While there are other ways around some of these problems (recordings can be recaptured, and music and speech can be broadcast as separate files) being able to separate audio from a mixture allows the required flexibility without a significant change to current practices or the duplication of effort, and does so in a way that makes efficient use of computation power, transmission bandwidth and the time of BBC staff.
A number of methods for sound source separation have been suggested in academic literature but few produce audio of the quality necessary for broadcast.
- To establish the current state of the art in audio separation.
- To assess the perceptual quality of audio separated by current techniques.
- To find methods of improving the perceptual quality of separated audio.

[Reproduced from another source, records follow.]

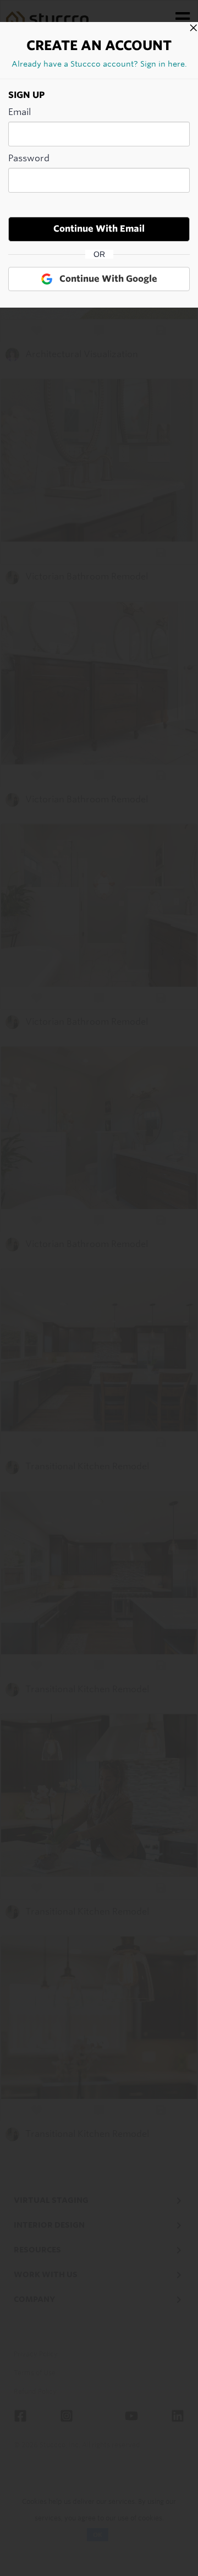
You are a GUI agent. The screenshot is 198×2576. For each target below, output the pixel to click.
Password (29, 158)
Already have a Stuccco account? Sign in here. (99, 63)
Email (19, 112)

- To establish whether these improvements produce audio of broadcast quality.
How it works
We are using a time-frequency approach to audio separation. At a series of frequencies at given points in time we measure how much target and interferer signal is present and use this information to calculate a time-frequency mask — a series of multipliers each mapped to a time-frequency point. The mask is applied to the mixture audio to recover the separated audio.
The way the mask is calculated has a large effect on the quality of the separated audio. There is often a trade-off between the removing more interfering audio and preserving more of the quality of the target.
Both the time-frequency approach and the metrics we are using to assess quality are perceptually motivated; they seek to emulate, to some extent, the way humans experience sound.
Initial experimental work was presented at the 134th Audio Engineering Society convention in Rome in May 2013, and demonstrated at the BBC Audio Research Partnership Showcase at MediaCity in September 2013.